◆ EXCERPTED PASSAGE
——————
Application and performance evaluation for three tree-based classifiers: Decision Trees, Random Forests, and Gradient Tree Boosting, on two different datasets; Wheat Seeds and Covid-19 Outcomes in Ontario.
- Load datasets and perform some exploratory plots.
- Application on the use of classification algorithms: decision tree, random forest,and XGBoost.
- Performance comparison and evaluation of the three approaches.
-
Wheat Seeds: This small dataset is the UCI Seeds Data set (https://archive.ics.uci.edu/ml/datasets/seeds). The examined group comprised kernels belonging to three different varieties of wheat: Kama, Rosa and Canadian. These are the labels. There are 70 elements for each variety of wheat, randomly selected for the experiment. The dataset is provided in a txt file format.
-
Covid-19 Outcomes in Ontario: Dataset 2 is about the confirmed COVID-19 cases in Ontario. A subset of this data is provided. The original data comes from the following file “Confirmed positive cases of COVID19 in Ontario” at: https://data.ontario.ca/dataset/confirmed-positive-cases-of-covid-19-in-ontario. This project is using the features age group, gender, case acquisition info, city, outbreak, latitude, and longitude. The feature outcome1 is the label, it can have 3 values; Fatal, Resolved, or Not resolved.
——————
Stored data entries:
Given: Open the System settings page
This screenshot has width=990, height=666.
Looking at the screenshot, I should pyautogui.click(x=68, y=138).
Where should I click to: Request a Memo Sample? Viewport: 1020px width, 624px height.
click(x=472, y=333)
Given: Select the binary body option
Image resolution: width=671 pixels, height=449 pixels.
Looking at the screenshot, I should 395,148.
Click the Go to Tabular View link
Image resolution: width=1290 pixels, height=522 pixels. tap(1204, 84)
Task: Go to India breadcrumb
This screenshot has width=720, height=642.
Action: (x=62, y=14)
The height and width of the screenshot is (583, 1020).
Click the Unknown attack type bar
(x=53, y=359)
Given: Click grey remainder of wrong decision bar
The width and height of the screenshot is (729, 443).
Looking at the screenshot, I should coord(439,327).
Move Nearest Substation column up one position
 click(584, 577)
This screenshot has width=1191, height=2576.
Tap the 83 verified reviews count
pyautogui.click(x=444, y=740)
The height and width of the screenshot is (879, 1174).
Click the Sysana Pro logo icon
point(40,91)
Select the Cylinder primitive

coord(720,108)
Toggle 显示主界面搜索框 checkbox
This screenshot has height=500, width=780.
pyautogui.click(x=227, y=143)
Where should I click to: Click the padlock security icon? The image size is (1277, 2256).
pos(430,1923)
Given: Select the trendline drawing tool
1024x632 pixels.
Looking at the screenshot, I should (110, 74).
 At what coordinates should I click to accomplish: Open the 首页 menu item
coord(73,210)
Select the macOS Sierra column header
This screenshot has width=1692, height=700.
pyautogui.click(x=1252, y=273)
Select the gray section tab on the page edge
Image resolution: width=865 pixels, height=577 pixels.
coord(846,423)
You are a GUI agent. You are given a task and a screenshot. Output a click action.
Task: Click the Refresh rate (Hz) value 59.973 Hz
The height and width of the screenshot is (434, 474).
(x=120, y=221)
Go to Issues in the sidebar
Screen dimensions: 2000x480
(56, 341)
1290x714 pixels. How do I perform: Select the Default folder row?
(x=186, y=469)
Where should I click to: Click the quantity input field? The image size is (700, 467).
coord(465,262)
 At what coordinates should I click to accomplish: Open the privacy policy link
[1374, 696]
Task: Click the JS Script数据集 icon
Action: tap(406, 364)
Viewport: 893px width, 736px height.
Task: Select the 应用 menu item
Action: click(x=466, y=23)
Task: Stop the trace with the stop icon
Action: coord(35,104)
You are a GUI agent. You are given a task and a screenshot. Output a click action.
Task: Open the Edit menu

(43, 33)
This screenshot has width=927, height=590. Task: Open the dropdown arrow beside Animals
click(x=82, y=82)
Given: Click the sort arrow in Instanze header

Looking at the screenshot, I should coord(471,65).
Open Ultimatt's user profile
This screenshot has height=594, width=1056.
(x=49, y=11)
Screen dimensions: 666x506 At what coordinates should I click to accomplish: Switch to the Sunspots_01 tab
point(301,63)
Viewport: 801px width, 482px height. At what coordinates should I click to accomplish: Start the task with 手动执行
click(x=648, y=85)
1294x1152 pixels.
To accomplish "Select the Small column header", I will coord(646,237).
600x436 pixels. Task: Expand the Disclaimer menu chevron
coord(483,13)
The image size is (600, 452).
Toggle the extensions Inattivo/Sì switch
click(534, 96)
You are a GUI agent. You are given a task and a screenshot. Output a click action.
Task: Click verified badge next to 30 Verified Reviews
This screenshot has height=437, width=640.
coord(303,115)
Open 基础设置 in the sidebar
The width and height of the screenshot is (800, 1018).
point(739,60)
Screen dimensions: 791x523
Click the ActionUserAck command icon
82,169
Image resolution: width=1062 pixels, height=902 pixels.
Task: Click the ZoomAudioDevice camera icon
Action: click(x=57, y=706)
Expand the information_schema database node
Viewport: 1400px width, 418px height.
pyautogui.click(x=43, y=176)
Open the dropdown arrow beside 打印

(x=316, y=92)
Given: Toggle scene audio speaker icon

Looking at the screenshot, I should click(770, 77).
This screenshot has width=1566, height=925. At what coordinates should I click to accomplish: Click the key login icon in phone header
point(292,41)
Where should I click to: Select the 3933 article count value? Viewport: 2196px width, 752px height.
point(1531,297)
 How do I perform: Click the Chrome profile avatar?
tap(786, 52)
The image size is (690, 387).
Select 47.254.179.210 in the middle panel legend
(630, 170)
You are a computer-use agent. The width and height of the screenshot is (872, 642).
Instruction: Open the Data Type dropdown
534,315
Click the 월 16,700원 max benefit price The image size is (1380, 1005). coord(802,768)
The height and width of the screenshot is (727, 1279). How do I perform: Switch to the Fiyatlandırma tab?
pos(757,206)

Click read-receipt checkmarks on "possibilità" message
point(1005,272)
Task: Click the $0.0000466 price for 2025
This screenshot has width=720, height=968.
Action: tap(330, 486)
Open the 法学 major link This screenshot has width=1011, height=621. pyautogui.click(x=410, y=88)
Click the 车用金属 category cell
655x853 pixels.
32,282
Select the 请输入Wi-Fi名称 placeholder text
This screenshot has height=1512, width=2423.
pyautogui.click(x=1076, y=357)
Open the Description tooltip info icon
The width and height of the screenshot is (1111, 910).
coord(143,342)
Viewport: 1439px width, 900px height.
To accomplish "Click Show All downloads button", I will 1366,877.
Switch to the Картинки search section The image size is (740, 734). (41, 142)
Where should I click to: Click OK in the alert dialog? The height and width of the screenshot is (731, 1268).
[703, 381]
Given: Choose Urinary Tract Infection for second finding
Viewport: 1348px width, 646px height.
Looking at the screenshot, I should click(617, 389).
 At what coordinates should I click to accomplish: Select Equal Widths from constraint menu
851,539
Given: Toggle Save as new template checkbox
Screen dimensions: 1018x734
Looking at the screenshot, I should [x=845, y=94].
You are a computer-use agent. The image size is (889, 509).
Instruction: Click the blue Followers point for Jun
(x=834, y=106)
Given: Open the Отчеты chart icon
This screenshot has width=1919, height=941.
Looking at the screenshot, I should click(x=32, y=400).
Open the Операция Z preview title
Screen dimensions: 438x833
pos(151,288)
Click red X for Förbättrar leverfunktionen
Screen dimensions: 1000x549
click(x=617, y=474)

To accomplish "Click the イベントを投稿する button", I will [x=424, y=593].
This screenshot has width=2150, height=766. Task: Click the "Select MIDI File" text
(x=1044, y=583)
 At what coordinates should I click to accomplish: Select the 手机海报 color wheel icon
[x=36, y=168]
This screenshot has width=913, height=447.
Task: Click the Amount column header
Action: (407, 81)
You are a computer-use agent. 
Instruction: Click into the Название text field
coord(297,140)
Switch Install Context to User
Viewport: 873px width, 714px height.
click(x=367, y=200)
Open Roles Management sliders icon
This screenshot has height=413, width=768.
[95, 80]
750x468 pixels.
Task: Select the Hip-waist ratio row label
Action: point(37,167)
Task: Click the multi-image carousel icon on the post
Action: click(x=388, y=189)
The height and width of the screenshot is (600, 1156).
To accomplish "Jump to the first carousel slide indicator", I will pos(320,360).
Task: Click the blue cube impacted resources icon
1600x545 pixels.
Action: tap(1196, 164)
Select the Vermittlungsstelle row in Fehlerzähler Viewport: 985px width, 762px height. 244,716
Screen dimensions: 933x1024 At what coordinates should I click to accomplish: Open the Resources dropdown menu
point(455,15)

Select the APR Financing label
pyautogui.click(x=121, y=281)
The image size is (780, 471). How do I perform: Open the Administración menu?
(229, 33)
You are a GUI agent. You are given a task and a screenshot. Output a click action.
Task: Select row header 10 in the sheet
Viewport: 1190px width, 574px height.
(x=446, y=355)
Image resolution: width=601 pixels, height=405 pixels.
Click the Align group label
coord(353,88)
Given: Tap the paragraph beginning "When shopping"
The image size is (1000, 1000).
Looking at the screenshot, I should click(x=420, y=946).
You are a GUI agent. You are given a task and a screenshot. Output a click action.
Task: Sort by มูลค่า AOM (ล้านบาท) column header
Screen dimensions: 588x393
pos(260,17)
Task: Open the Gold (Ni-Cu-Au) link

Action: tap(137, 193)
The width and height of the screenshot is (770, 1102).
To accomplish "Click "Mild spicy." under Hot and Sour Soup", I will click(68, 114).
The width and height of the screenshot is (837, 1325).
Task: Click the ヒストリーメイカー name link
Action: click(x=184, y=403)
——————
◆ REQUIRED ACTIONS
1: Based on the tree-based classifier project description, are statements (a), (b) and (c) true? Answer each with yes or no and quote the words from the description that decide it. (a) The Wheat Seeds dataset contains 70 elements for each variety of wheat. (b) The Wheat Seeds dataset is provided as a CSV file. (c) The feature outcome1 can take four values.
2: Continue the tree-based classifier project description after its last sentence, in the same style.

◆ ANSWER LIST
1:
(a) Yes: "There are 70 elements for each variety of wheat, randomly selected for the experiment."
(b) No: "The dataset is provided in a txt file format."
(c) No: "it can have 3 values; Fatal, Resolved, or Not resolved."

2:
- Classify the data using three tree-based classifiers: Decision Trees, Random Forests and Gradient Tree Boosting.
- Tune the hyper-parameters of the classifier using 10-fold cross validation and sklearn functions.
- Evaluate the best value for the number of trees and maximum depth of trees.
- Across both datasets, compare and contrast the performance of the three approaches and highlight interesting patterns.
- Max depth: {3, 5, 10, None}.
- Plot the mean accuracy versus the maximum depth.
- Examine the final resulting splitting rules used for the trees and highlight interesting patterns that explain the data.
- Number of trees: {5, 10, 50, 150, 200}.
- Max depth: {3, 5, 10, None}.
- Plot the mean accuricies in a Heat Plot for different values of number of trees and maximum depth.
- Use GradientBoostingClassifier on SKLearn.
- Number of estimators: {5, 10, 50, 150, 200}.
- Plot the mean accuracy versus the number of estimators.